Call your customers and your workers and your products anything you like but the bottom line is that you must exceed user expectations. It’s the quality of your work and how well you meet your customers’ needs, not the words you use, that will determine the value your users attach to your institution. Libraries will prosper when they focus their energies on lowering their users’ costs for discovery and delivery and on providing a welcoming and lively place in the hearts of their communities for the exchange of ideas and information. Our many competitors are succeeding at monetizing the very services we have always provided for "free" because people today value convenience, not because Amazon is using tarted-up language.

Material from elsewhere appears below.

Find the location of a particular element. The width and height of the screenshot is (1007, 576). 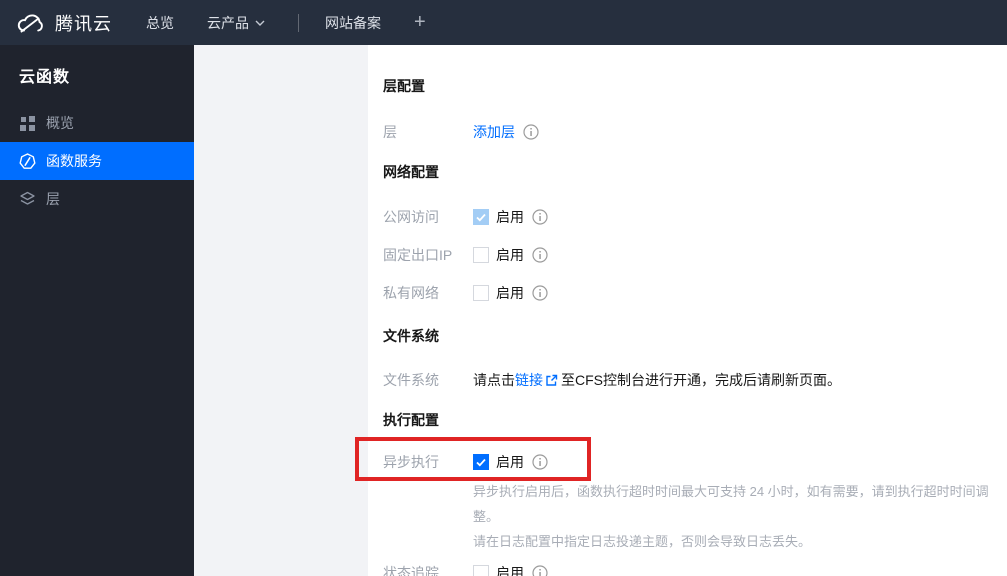

cfs-console-link: 链接 is located at coordinates (529, 380).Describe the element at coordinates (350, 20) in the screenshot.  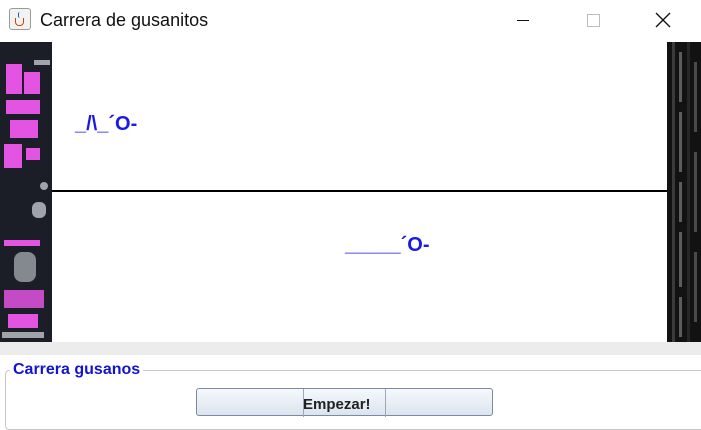
I see `title-bar: Carrera de gusanitos` at that location.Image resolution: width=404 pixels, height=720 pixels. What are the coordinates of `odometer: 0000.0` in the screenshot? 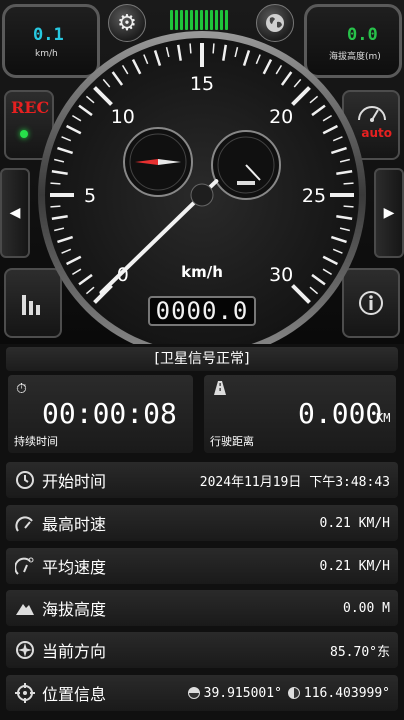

I’ve always found this trend
I’ve always found this trend to switch from patron to customer a bit baffling. I’m not sure customer communicates anything more (or anything better) than patron and, in fact, think that patron communicates something extra positive—that this is your place and you are our patron—we’re here because of you. Customer simply communicates that the library is nothing more, or different than a store.
You're right
Patron—noun, a person who supports with money, gifts, efforts, or endorsement. A customer is not much more than a buyer or consumer. I attribute this trend to the over emphasis these days on being politically correct and the word patron to some connotes an element of maleness.
I attribute this trend of
I attribute this trend of using "customer" to the push to run everything according to a business model…whether it’s appropriate or not. I am all for efficiency in the library, but I do not think schools and libraries should be run as a business.
In fairness, they try to use
In fairness, they try to use the term "learner" as much as possible too.
"Learners"
So the "learner" is always right? See how ridiculous this analogy gets when pushed even a little?